Оковы падали. Закон,
На вольность опершись, провозгласил равенство,
И мы воскликнули: Блаженство.
О горе! о безумный сон!
Где вольность и закон? Над нами
Единый властвует топор.
Мы свергнули царей.
Убийцу с палачами
Избрали мы в цари.
О ужас! о позор!
Пушкин, вечный Пушкин (который в эти дни еще не появился на свет), он заставит своего Андрея Шенье в 1825 году произнести слова, немало объясняющие и карамзинское — „Все худо!“.
Декабрист Николай Тургенев позже вспомнит (в своем труде „Россия и русские“), будто Карамзин был одно время на стороне санкюлотов и даже „пролил слезы“, узнав о смерти Робеспьера. Сказано сильно, краски сгущены — нет, Николай Михайлович не был революционером, но надеялся. Надеялся на новую историческую весну, на быстрое, светлое торжество разума, просвещения… Надеялся в хорошей компании — с Шиллером, Гете, Радищевым, множеством лучших людей Европы. Но грохочут исторические громы; разлетаются по Европе грозные парижские формулы:
„Свобода должна победить какой угодно ценой. Вы должны карать не только предателей, но и равнодушных“ (Сен-Жюст).
„Гражданин что сделал ты для того, чтобы быть расстрелянным в случае прихода неприятеля?“ (из надписей на якобинском клубе).
„Может, в нем произошла французская революция?“ Оказалось, что история не ходит путями сентиментального просвещения. Оказалось, что рай наступит не завтра, даже не послезавтра. Оказалось, что надо многое пересмотреть, а человеку сложившемуся, честному, убежденному это необыкновенно трудно. И пока старые идеи утрачены, а новые не обретены-до тех пор неясно, как, зачем жить? Честный мыспитель в эти переходные месяцы и годы максимально беззащитен. Личные неприятности, которых прежде не заметил бы или мужественно пережил, теперь, в период „потери смысла“ (выражение Тынянова), бьют наотмашь, насквозь, случается наповал. Именно так, полвека спустя, другой русский писатель, разочарованный и потрясенный печальным, кровавым исходом другой французской революции, окажется на краю пропасти, куда его притом сталкивает запрет вернуться на родину, гибель жены, сына, матери; разбилась первая жизнь Герцена, но выжил, устояли, сумел начать вторую, а с нею — два главных дела: „Былое и думы“, Вольную типографию.

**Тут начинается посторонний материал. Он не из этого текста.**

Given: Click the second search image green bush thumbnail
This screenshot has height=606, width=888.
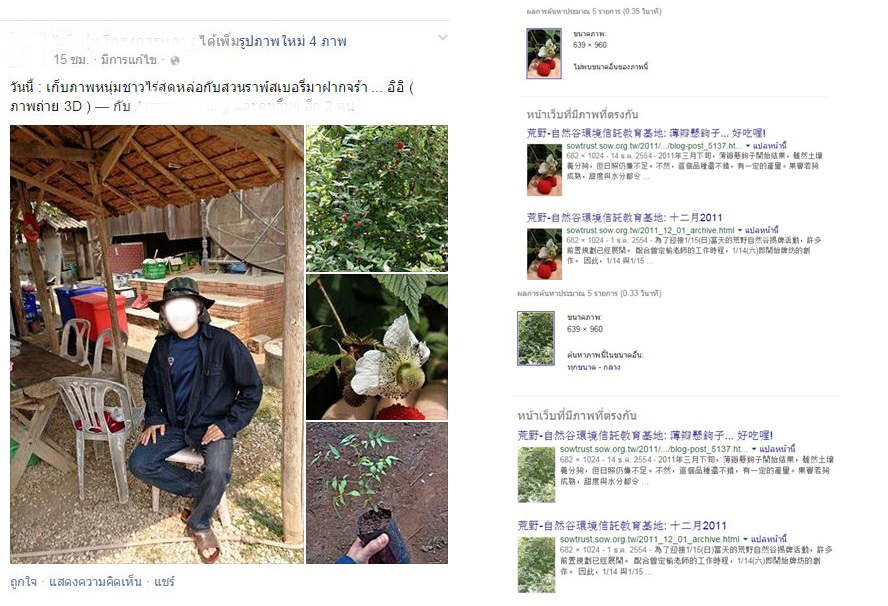Looking at the screenshot, I should click(536, 338).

„Непохожесть“ Карамзина и Герцена тем более оттеняет сходство, подобие обстоятельств. Герцен это заметит и процитирует строки, которые назовет „выстраданными, огненными, полными слез“: „Век просвещения! Я не узнаю тебя!“
Кризис, духовная драма, настигает обоих близ 40-летнего рубежа; драма личная — не замедлит.
1793. Смерть любимого друга-единомышленника Петрова. В деревенской глуши на Карамзина нападают разбойники — он, чудом спасся (две легкие раны): не окажись вблизи нескольких мужиков, кинувшихся на подмогу, окончилась бы жизнь в июле 1794 года.